- [Your goal]: Select every line of the records that contains the word "field".
[START OF Records supplied]
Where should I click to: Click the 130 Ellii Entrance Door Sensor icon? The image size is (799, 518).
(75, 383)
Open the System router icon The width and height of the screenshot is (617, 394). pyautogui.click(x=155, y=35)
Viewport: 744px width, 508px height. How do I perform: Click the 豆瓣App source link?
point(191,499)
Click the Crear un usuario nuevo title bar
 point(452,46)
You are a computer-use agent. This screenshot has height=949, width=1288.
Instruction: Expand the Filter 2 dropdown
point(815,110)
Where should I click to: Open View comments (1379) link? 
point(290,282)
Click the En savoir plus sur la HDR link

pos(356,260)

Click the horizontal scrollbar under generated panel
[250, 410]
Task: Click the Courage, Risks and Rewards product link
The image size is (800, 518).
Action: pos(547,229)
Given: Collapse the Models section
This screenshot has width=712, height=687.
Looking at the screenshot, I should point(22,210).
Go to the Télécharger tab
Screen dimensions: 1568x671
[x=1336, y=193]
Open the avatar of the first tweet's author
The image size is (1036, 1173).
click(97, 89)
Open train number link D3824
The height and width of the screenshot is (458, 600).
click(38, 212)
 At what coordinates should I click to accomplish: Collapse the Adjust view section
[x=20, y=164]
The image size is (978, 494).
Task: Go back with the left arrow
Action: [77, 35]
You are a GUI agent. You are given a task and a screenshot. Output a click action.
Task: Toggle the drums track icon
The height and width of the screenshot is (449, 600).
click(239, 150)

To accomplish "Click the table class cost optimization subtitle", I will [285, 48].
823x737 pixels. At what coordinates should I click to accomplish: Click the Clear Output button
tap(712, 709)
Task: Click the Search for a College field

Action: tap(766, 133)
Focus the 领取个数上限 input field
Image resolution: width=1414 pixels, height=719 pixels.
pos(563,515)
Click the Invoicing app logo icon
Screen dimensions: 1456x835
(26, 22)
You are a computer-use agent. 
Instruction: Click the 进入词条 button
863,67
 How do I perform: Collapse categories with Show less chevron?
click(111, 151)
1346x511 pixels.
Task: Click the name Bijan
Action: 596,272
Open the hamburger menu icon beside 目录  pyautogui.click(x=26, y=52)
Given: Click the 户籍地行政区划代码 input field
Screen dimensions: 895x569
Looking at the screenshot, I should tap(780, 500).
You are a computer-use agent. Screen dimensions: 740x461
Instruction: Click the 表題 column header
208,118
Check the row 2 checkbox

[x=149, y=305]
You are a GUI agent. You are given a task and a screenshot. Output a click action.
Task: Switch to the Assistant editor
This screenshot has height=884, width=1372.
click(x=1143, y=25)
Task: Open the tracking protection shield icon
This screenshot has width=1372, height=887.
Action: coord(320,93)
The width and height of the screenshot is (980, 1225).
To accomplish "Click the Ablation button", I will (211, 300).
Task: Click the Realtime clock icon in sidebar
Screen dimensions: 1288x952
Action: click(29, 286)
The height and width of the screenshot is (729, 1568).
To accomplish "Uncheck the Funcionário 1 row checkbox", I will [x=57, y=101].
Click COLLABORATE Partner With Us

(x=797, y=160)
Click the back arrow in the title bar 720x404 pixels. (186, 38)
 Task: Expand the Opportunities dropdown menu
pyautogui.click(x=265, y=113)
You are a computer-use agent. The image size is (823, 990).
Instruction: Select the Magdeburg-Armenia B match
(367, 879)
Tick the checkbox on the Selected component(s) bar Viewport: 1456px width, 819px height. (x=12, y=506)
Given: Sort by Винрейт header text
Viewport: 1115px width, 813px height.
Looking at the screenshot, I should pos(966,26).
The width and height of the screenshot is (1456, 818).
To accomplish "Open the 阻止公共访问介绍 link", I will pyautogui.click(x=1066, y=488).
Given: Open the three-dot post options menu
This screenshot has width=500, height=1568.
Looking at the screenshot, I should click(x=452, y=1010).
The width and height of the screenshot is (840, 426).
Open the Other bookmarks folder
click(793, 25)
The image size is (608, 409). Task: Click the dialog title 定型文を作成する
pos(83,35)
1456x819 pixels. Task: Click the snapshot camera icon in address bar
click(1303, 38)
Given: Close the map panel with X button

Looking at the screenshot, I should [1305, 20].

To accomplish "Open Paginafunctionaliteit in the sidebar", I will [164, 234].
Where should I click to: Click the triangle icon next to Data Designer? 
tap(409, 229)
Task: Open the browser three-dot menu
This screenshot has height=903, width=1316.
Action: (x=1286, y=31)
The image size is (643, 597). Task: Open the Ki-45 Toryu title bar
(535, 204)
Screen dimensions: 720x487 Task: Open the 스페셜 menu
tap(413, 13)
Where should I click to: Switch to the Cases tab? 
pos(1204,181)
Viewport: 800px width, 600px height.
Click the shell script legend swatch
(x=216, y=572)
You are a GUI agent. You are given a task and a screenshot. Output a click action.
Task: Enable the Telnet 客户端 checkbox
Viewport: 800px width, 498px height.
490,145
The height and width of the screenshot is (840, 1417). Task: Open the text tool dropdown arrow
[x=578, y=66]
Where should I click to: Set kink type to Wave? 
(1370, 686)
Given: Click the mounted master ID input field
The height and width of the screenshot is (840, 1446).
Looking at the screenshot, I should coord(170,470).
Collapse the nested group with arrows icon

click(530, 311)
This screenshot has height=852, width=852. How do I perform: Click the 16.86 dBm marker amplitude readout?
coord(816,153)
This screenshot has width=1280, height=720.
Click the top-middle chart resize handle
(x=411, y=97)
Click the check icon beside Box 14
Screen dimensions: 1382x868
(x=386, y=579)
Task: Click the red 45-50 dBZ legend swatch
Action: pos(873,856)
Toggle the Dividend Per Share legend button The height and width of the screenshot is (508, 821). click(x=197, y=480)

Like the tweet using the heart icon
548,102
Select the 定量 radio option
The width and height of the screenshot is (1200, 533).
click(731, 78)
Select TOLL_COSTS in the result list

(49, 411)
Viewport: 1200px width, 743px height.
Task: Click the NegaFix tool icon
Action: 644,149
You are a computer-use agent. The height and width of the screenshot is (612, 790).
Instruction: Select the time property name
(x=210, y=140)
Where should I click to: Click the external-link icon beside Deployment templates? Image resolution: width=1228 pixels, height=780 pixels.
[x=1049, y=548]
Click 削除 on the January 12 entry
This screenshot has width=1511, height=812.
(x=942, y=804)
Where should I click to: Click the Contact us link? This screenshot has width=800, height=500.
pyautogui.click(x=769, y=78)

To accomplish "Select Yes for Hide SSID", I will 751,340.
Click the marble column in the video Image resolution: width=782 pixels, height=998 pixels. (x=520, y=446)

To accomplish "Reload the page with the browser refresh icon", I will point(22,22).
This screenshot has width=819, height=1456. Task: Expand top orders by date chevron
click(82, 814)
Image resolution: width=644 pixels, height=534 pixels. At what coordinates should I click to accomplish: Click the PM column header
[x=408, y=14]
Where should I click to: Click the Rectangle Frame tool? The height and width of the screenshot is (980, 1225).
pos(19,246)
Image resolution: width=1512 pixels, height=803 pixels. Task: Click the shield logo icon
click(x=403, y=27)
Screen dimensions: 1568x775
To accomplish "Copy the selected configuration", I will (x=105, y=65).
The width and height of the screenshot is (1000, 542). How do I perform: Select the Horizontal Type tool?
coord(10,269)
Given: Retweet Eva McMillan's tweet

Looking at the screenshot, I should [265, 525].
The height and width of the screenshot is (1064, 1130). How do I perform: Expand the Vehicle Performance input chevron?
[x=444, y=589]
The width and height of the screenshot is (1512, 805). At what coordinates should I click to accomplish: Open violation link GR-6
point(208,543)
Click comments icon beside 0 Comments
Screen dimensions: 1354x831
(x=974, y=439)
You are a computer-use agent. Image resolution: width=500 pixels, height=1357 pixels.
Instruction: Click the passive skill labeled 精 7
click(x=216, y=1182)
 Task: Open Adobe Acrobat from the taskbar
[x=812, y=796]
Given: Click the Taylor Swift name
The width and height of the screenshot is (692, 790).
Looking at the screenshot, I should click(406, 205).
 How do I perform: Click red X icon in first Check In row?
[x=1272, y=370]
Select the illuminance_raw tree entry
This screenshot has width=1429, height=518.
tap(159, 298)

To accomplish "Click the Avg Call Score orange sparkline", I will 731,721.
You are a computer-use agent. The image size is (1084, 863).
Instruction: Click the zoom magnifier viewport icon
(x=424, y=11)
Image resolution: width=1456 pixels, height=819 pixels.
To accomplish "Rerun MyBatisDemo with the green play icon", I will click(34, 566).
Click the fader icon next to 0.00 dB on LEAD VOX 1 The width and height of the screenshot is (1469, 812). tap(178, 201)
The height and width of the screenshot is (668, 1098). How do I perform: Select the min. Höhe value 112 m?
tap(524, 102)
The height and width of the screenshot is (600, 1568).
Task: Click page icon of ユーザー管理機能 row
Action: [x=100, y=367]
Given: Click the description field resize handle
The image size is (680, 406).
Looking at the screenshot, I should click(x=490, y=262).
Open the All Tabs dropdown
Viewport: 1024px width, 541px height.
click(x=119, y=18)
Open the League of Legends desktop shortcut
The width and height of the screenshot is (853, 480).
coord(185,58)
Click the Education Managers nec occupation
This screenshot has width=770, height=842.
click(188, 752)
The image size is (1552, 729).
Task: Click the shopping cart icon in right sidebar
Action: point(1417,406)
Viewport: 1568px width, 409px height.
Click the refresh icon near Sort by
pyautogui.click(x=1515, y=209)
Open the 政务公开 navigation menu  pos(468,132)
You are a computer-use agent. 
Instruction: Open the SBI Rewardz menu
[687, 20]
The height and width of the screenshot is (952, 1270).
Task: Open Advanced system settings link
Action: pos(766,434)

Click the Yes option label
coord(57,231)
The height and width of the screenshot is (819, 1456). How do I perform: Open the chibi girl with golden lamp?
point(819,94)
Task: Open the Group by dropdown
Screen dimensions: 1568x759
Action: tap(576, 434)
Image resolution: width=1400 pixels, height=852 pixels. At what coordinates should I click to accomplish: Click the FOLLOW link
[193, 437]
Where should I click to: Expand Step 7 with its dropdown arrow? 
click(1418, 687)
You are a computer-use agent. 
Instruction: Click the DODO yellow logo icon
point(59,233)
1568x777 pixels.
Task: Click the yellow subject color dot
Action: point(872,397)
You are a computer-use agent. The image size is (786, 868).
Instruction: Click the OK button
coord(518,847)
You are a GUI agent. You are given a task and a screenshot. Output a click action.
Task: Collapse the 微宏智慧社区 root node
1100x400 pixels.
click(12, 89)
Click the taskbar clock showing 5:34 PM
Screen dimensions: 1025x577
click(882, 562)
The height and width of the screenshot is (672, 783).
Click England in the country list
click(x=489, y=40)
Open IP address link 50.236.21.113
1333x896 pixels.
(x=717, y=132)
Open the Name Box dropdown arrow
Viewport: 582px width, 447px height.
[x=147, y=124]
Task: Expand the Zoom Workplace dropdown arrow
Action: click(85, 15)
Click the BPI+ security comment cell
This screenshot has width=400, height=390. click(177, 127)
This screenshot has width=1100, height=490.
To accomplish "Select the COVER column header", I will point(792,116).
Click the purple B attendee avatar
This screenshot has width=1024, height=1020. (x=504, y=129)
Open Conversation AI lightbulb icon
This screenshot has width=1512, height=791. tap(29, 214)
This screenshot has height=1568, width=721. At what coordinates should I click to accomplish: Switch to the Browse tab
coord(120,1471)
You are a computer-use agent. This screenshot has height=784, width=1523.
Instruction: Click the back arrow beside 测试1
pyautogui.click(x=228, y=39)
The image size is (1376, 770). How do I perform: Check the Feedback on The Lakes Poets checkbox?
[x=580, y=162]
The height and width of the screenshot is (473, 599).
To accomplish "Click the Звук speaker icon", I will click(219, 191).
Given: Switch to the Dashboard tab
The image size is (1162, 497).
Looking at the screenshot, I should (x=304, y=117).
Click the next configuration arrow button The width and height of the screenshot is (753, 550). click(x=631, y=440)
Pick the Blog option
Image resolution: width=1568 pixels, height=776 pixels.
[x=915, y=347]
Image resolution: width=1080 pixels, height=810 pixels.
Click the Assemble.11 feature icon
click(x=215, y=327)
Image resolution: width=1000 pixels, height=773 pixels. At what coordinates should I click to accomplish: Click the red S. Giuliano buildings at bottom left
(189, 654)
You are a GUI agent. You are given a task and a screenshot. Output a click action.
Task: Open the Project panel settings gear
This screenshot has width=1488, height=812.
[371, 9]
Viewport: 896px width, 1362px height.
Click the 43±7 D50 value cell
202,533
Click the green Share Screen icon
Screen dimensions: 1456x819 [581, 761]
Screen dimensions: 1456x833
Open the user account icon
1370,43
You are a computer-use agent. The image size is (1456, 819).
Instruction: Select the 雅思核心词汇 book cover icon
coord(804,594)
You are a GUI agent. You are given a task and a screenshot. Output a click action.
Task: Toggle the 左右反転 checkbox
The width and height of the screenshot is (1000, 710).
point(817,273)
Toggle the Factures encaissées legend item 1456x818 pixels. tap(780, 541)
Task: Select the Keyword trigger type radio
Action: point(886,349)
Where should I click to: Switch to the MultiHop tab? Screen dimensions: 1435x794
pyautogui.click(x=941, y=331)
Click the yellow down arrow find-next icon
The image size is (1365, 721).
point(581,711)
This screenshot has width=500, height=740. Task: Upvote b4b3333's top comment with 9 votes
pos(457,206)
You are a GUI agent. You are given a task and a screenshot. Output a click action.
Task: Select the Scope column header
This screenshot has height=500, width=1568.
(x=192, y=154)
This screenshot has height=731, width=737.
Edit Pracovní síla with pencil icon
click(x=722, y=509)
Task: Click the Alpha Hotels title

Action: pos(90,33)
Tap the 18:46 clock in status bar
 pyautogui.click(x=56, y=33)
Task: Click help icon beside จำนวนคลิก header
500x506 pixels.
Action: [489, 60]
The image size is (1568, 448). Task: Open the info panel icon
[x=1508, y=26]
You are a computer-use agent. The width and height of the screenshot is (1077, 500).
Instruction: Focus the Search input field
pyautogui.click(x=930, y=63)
[END OF Records supplied]
- [Expected answer]:
Task: Click the Search for a College field
Focus the 领取个数上限 input field
Given: Click the 户籍地行政区划代码 input field
Given: Click the mounted master ID input field
Given: Click the description field resize handle
Instruction: Focus the Search input field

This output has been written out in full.